> _Task statement_
Only the lines from the one with "Instruction: Click the 取消 button" through the end of the data below belong in the answer, restated word for word, pictures excluded.

Collected data:
^^^^^^^^^^^^^^^^
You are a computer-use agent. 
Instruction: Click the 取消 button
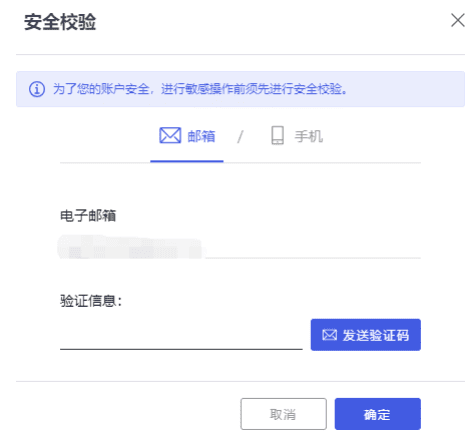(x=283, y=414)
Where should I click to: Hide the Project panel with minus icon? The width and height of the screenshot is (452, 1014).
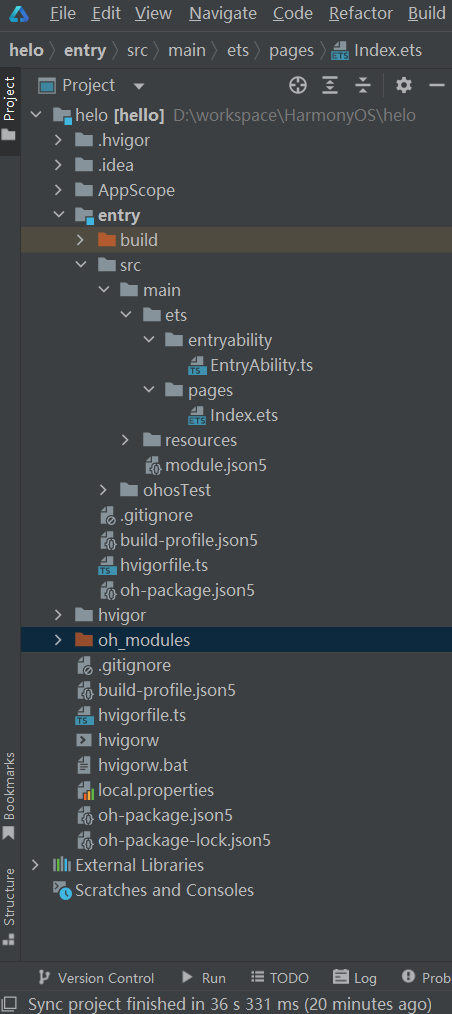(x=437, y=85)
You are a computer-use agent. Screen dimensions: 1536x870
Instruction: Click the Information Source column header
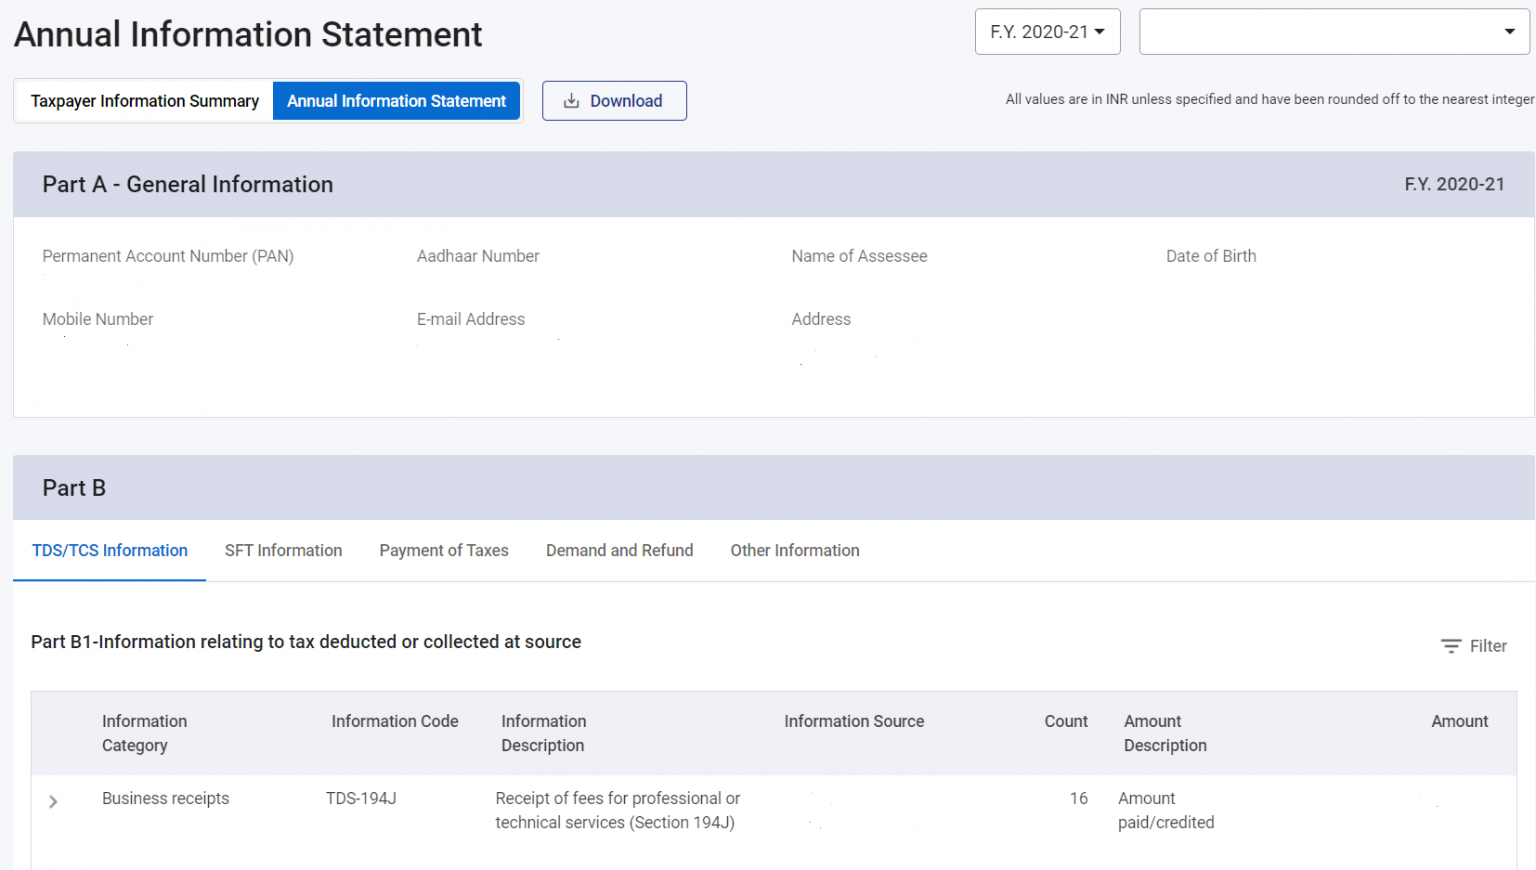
^^^^^^^^^^^^^^^^
> _Result_
Instruction: Click the 取消 button
(x=283, y=414)
Where should I click to: Hide the Project panel with minus icon? The width and height of the screenshot is (452, 1014).
(x=437, y=85)
You are a computer-use agent. Screen dimensions: 1536x870
Instruction: Click the Information Source column header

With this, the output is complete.